The cell lysates extracted from the skin tissues of mice and the cultured cells were used for immunoblotting analysis. Total protein concentration was measured using the BCA protein kit (Vazyme, China) with bovine serum albumin (BSA, Sigma-Aldrich) as the standard protein. Equal amounts of protein from each sample were subjected to 10% SDS PAGE gels electrophoresis, and subsequently transferred to PVDF membranes (Millipore). The membranes were blocked with 5% milk at room temperature for 1 h.

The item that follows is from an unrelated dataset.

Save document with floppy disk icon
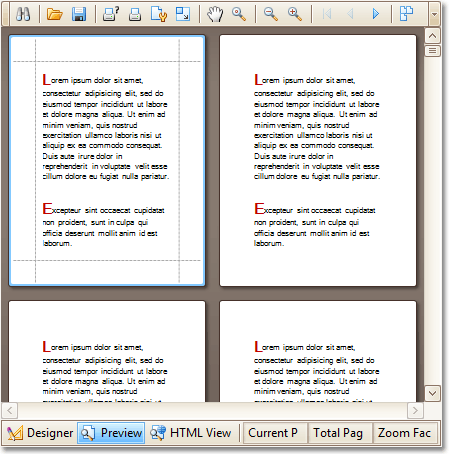This screenshot has width=449, height=454. 79,14
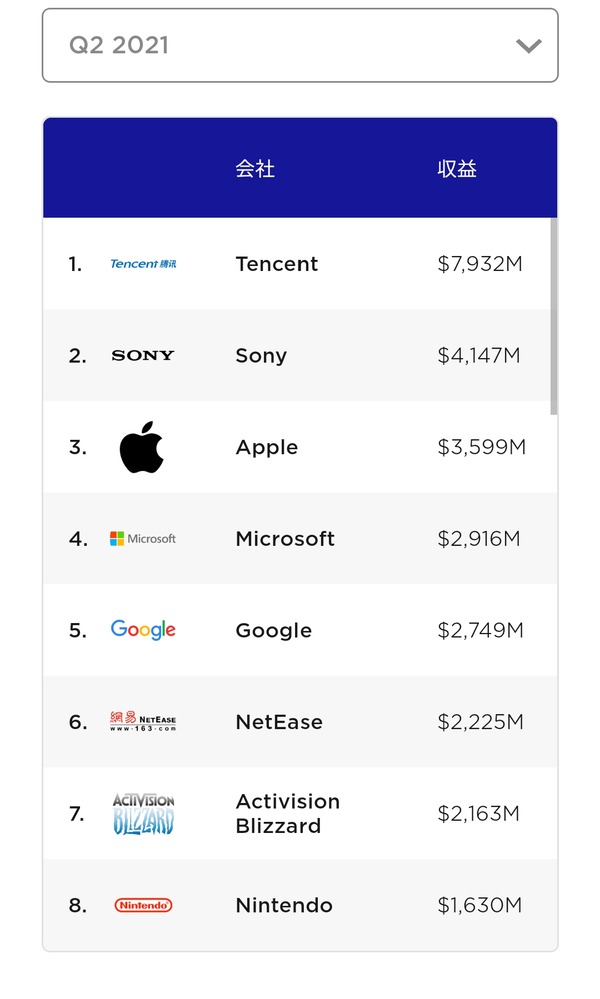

Then the membranes were incubated with rabbit anti-HSP47 monoclonal antibody (1:1000) (Abcam, Hong Kong, Ltd.), rabbit anti-alpha-SMA monoclonal antibody (1:50000) (Millipore, clone E184), goat anti-Collagen type I polyclonal antibody  (1:500) (Millipore), rabbit anti-mouse anti-Collagen type I polyclonal antibody (1:500; Millipore) or internal control GAPDH antibody (Cell Signaling Technology) at 4°C overnight. After three washes with TBST for 30 min, the PVDF membranes were incubated with the horseradish peroxidase-conjugated secondary antibody of goat anti-rabbit, rabbit anti-goat or goat anti-mouse lgG for 1 h at room temperature. The protein bands were visualized using an enhanced chemiluminescence system (Thermo) and the intensity of bands was quantified using ImageQuantTL software (General Electric Company).